===== PASSAGE SHOWN =====
Texas A&M AgriLife wins $2M NSF grant for algae research

By Texas A&M AgriLife Research | September 18, 2012

A team of researchers that has been working on getting fuel-grade oil out of algae may be within four years of a near-commercial-scale production level. The team, with a combined expertise from agriculture to engineering, has received a $2 million National Science Foundation grant to help hasten the process, according to Tim Devarenne, a Texas A&M AgriLife Research biochemist and collaborator on the project.

The challenge is to help the oil-laden alga, Botryococcus braunii, live up to its potential, Devarenne said.

Known by scientists for more than 100 years, B. braunii is the shirker of the algae world, seemingly floating aimlessly in bubbling tanks of water in no hurry to grow up and be pressed into oil. Other algae go through life as self-starters on a fast-track to success but don’t produce oil like B. braunii. The researchers want the useful traits from each to commingle.

“We’re interested in taking the genetic information out of the slow-growing alga—the genetic information for producing the hydrocarbons—and transferring that into a faster growing alga,” Devarenne said. “Then maybe we can more economically produce these oils.”

For his part of the study, Devarenne will study the B. braunii’s molecular biology to find out what genes are responsible for production of the oil. His lab will also try to understand the function of those genes and how they contribute to the production of the oil.

“By understanding the molecular mechanisms, we can maybe manipulate the algae to produce more or better oil,” he said.

Another key aspect to these studies is encouraging B. braunii to live life in the fast lane, Devarenne explained, using a device invented by Arum Han, lead researcher on the project and a professor of electrical engineering at Texas A&M University.

Called a “microfluidic lab-on chip,” the device is about the size of a business card but has hundreds to thousands of microscopic wells, Devarenne said.
===== DATA SUPPLIED =====
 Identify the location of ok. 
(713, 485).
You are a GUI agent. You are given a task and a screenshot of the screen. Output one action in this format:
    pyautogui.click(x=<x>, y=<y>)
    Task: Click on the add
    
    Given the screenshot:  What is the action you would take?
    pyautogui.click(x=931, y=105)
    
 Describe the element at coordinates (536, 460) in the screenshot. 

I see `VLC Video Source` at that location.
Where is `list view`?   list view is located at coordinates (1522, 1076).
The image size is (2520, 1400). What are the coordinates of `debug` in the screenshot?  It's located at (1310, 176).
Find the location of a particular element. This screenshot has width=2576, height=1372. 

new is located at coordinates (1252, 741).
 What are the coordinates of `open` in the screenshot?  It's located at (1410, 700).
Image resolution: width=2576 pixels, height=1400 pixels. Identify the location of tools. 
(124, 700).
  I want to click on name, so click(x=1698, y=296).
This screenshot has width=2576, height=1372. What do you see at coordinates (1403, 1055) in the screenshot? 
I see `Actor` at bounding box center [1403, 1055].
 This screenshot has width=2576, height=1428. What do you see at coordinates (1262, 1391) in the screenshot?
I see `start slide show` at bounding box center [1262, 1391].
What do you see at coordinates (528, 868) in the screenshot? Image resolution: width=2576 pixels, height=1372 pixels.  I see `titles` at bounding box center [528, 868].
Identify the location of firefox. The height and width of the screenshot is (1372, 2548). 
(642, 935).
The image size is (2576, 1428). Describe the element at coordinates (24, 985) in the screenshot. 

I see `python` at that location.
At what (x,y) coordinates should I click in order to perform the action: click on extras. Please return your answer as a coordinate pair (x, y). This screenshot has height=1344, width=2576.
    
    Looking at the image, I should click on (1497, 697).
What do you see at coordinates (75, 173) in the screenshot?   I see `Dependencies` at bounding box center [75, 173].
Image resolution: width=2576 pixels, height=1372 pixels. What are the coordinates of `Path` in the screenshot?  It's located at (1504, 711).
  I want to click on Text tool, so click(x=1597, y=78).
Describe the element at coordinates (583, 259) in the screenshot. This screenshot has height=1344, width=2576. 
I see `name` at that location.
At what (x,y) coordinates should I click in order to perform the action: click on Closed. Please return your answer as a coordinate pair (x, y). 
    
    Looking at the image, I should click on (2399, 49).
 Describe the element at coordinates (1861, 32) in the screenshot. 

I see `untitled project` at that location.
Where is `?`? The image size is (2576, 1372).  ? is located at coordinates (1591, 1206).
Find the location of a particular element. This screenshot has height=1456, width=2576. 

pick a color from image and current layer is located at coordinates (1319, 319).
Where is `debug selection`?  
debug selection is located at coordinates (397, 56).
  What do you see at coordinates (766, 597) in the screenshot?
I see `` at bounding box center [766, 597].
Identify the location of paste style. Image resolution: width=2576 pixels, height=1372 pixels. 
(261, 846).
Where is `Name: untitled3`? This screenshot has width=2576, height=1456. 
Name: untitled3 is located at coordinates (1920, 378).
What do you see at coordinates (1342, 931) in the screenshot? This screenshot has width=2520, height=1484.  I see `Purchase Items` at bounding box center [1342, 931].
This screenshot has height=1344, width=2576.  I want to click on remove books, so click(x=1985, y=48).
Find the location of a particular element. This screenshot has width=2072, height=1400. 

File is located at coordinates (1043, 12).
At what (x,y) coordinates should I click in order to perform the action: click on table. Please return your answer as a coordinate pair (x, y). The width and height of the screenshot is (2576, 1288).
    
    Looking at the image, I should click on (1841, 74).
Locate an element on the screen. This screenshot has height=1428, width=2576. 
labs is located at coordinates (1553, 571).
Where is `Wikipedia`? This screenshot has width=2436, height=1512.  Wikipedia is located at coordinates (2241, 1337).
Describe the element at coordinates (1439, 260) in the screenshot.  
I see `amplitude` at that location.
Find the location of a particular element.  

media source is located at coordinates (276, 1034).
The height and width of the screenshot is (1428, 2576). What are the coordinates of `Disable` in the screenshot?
=====
Write the next part of the article about the NSF grant for algae oil research, picking up right after its last sentence.

RESPONSE BOX
“These little wells can each hold an individual alga cell, and we can treat each well differently in terms of media compositions or light amounts, for example,” he explained. “So we can see how different parameters affect growth rate, oil production and biomass accumulation.

“In that little microfluidic device, we can screen hundreds to thousands of different growth conditions at once and do in a week’s time what in a normal lab atmosphere would take probably a year to screen,” Devarenne added. “So essentially we can miniaturize everything and screen high volumes of algae to find optimal growth conditions to make the best amount of oil.”

In addition to providing an alternative fuel source to power conventional combustion engines, fuels derived from algae would be easier on the environment, Devarenne said.

“If we harvest algae and process them into fuels, we don’t emit any excess carbon into the atmosphere that is currently being emitted from petroleum fossil fuels,” he said.

When the fast-growing traits have been combined with the hydrocarbon-producing capabilities in one alga, team member Tzachi Samocha with AgriLife Research in Corpus Christi will help determine how to grow it on a large scale.

Upon completion of those studies, Devarenne said, the team may work with the fuel industry to scale up production even farther.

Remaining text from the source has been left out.